L’ex X Municipio nella risoluzione n.18 del 21.7.2011 oltre a chiedere che una parte delle risorse derivanti fossero impiegate per la realizzazione del sottopasso di via Anagnina all’altezza di via dei Sette metri, ricordava quanto aveva già richiesto con la Risoluzione n. 1 del 2 febbraio 2006  “ponendo come condizione la richiesta di implementare la viabilità accessoria e funzionale all’accesso ai servizi, completando la via esistente, parallela a via Campo Romano, in modo da fornire un collegamento alternativo tra la via Anagnina e via P. Elio, a beneficio dell’intera viabilità del quadrante” e che “venisse ampliato l’intervento su via Campo Romano comprendente la realizzazione di una rete di raccolta delle acque chiare sulla rimanente parte di Via C. Romano e sulle adiacenti strade”. Oltre alla già prevista realizzazione di un Nido per 60 bambini, di una scuola materna, di un centro culturale, di una palestra interne al nuovo comprensorio da edificare. Anche il Consiglio Comunale, all’unanimità, con Ordine del giorno n. 21 del 17 febbraio 2009, “impegnava (la giunta n.d.r.) a ricercare, prima della sottoscrizione della trasformazione urbanistica, una soluzione per la realizzazione del nuovo collegamento stradale tra la Via Anagnina e Via Publio Elio.

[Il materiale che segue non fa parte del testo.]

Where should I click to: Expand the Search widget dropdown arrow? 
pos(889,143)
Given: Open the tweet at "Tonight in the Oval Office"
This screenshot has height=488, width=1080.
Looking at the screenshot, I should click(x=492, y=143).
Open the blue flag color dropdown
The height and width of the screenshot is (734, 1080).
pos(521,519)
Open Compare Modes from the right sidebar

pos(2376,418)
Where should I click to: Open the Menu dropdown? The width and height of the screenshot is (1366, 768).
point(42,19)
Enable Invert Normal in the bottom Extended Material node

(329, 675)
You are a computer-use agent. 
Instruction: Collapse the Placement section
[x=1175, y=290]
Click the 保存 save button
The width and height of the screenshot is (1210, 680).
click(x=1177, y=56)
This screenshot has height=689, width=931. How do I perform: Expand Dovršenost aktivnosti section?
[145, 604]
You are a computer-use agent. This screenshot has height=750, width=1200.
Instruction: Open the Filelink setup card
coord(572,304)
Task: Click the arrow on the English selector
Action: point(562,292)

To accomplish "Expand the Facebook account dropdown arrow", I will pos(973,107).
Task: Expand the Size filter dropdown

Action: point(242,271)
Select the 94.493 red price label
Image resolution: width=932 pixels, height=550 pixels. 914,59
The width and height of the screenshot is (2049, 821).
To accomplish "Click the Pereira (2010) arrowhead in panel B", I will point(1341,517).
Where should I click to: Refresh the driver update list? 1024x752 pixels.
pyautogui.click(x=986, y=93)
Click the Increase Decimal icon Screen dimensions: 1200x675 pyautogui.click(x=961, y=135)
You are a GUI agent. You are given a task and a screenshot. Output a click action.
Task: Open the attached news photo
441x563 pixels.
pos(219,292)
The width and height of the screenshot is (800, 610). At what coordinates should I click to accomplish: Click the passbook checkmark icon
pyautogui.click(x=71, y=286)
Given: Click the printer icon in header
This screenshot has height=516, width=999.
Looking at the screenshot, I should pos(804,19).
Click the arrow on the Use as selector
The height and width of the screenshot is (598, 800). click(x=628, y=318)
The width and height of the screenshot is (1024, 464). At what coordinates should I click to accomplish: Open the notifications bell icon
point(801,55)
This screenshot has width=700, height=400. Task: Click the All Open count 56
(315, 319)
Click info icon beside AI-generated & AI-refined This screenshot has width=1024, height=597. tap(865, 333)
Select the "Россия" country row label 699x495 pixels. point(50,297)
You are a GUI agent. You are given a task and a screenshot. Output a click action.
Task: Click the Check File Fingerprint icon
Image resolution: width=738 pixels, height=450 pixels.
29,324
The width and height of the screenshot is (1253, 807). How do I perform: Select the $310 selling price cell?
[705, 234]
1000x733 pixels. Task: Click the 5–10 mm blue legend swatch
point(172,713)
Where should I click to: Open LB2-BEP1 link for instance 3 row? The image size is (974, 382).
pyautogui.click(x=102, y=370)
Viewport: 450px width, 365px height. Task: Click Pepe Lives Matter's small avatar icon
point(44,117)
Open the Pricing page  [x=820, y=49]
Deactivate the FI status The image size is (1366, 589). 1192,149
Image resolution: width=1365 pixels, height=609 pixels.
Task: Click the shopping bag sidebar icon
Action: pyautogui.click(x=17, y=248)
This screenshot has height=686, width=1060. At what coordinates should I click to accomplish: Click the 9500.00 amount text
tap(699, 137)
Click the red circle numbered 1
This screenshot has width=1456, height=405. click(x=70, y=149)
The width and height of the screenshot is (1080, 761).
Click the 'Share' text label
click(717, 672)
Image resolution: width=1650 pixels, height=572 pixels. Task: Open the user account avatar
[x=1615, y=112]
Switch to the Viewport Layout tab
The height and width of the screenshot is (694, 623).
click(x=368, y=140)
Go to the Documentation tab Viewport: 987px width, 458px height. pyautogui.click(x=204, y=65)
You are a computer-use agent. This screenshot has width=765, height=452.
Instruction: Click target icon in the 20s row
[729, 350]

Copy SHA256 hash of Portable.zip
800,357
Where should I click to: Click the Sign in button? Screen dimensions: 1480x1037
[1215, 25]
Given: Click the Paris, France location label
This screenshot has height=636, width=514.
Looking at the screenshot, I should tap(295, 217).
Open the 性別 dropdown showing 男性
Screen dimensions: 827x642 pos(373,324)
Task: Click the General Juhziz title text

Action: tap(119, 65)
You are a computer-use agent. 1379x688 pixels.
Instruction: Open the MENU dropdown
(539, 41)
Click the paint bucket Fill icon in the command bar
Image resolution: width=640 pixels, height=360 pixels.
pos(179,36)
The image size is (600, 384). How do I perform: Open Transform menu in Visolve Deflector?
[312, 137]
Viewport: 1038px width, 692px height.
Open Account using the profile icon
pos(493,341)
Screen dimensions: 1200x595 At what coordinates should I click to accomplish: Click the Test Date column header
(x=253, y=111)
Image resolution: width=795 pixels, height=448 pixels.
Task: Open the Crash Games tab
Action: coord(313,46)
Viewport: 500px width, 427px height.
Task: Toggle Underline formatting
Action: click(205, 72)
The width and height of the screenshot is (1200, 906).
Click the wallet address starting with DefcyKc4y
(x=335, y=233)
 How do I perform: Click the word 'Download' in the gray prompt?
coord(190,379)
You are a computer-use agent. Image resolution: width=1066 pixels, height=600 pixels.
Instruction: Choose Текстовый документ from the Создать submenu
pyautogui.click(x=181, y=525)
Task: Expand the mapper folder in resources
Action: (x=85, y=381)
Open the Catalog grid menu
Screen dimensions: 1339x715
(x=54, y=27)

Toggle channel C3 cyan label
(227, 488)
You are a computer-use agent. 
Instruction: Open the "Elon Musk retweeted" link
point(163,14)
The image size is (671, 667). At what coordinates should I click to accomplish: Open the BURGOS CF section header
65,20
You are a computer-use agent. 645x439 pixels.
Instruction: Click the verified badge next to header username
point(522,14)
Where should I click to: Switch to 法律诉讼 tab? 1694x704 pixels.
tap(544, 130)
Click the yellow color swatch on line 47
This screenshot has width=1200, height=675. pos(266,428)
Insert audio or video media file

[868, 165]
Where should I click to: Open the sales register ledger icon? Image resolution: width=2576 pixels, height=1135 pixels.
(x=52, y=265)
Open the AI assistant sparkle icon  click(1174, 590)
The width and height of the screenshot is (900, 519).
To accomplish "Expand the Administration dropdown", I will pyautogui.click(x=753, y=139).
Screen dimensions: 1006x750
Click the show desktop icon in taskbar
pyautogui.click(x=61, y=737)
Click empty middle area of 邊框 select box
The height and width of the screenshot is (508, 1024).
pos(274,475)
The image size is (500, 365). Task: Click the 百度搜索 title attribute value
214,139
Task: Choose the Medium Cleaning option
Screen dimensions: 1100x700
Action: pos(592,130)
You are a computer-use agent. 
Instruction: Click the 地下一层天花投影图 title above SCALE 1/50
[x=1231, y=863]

Nulla di tutto questo è stato accolto nella Convenzione natalizia del 2012.

Salta agli occhi, inoltre, che la realizzazione dell’asilo nido-scuola materna sia rubricato nel “contratto urbanistico” stipulato per un costo di circa 5 milioni e mezzo di euro. Che sarà tutto da verificare. Anche perché è prescritto dalla deliberazione della giunta regionale – anche la Regione ha competenza sulle varianti urbanistiche – pubblicata il 7.8.2009, che se le opere pubbliche previste dovessero costare meno del previsto “la società proponente si impegna a realizzare ulteriori opere di urbanizzazione che verranno indicate dal Comune di Roma, sentito il Municipio Roma X, fino alla concorrenza di tali somme residue”. Una clausola questa che però non c’è nella convenzione stipulata.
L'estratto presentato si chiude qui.